By a margin of 233-193, the House of Representatives voted this evening to repeal standards passed by Congress in 2007 and signed by President Bush requiring lighting manufacturers to make their bulbs 30 percent more energy efficient, starting in 2012.
The repeal failed to reach the two-thirds majority needed under the rules by which Republicans brought it to the floor (and it would never have passed the Senate, much less crossed the president’s desk). But it was a political field day for conservatives crying freedom against a Democratic nanny state.
And yet again, it has revealed strategic weakness on the part of many environmental and energy efficiency advocates who believed that rational airing of the facts was a viable defense against a visceral, values-based argument.
They told us about the energy, money and pollution that we’d save. They talked about LEDs and CFLs. They rolled out light bulb makers and descendants of Thomas Edison. And they worked diligently to set the record straight about the mercury in those curly fluorescents that many of us will never learn to love.

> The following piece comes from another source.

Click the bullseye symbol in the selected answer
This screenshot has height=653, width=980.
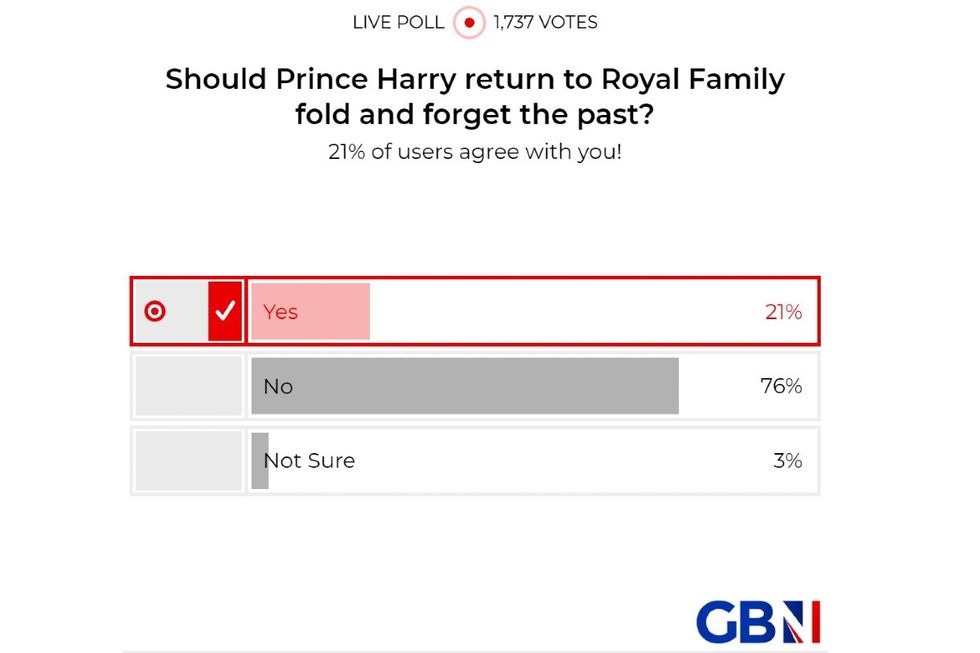point(156,311)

But they never managed to focus on the core argument and quintessential American value, the freedom to choose.
In fact, Energy Secretary Steven Chu actually told reporters that “we are taking away a choice that continues to let people waste their own money.”

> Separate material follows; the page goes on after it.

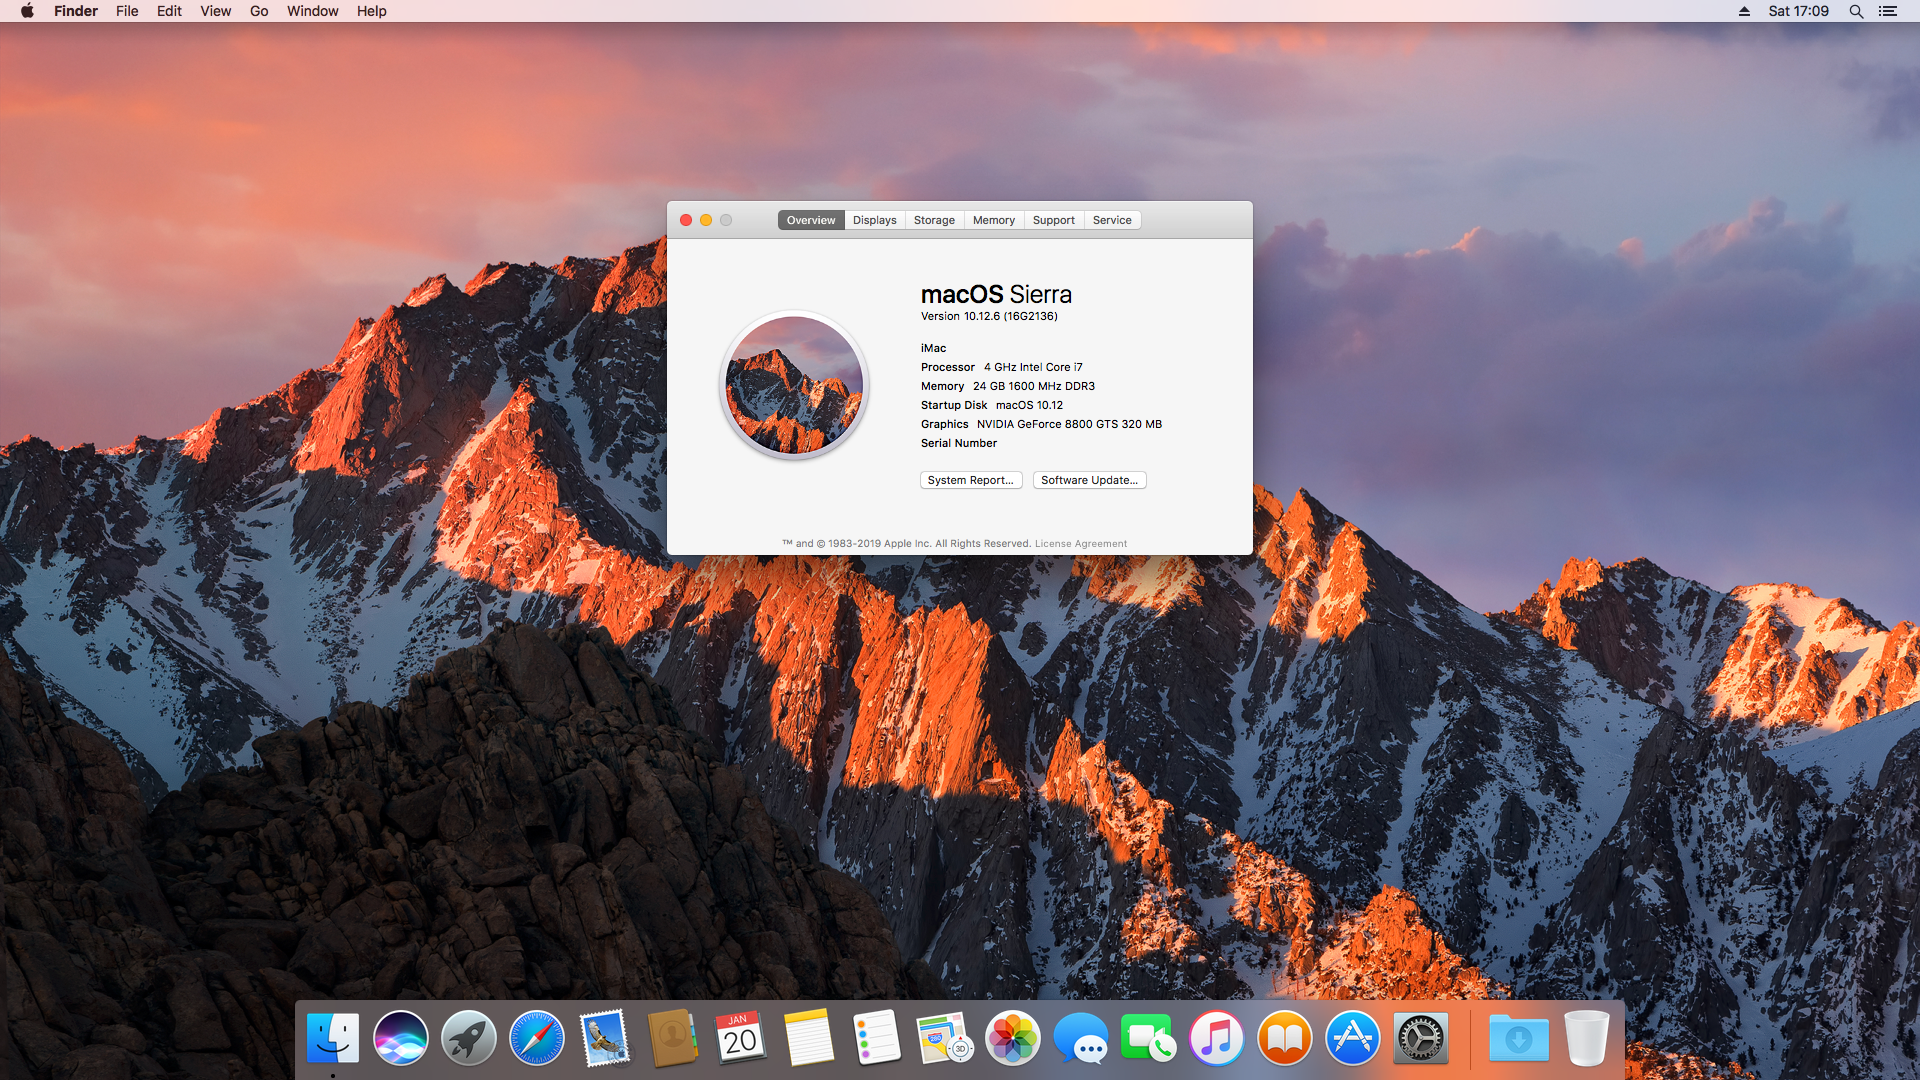Open System Preferences gear icon

click(1421, 1039)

Elsewhere, Chu labored to explain that the law does not, in fact outlaw the conventional bulbs that many people are already hoarding. Others tried to get the point across, too. But the argument mostly got lost in the sauce.
This is one of those times when advocates needed to hammer one simple message over and over and over again, and then hammer it some more. And they needed to take the fight over the heads of the Beltway media.
Dale Bryk of the Natural Resources Defense Council made Stewart Varney of FOX News look like a fool on his own show for mindlessly pressing his anti-efficiency talking points (and she did it with a smile). Unfortunately, this was the exception.
We never got to see Mika Brzezinski or Rachel Ray or holding up identical looking lights and explaining that this is your bulb before the law, and this is your bulb after. Or how about the CEOs of Lowes and Home Depot together in their blue and orange aprons holding those same lights?
If there’s one thing that should be perfectly clear by now, it is that facts are no match for fervor. Thanks to procedural quirk, the good guys managed not to lose the vote tonight. But the zealous partisans using this issue for their own ends carried the PR fight.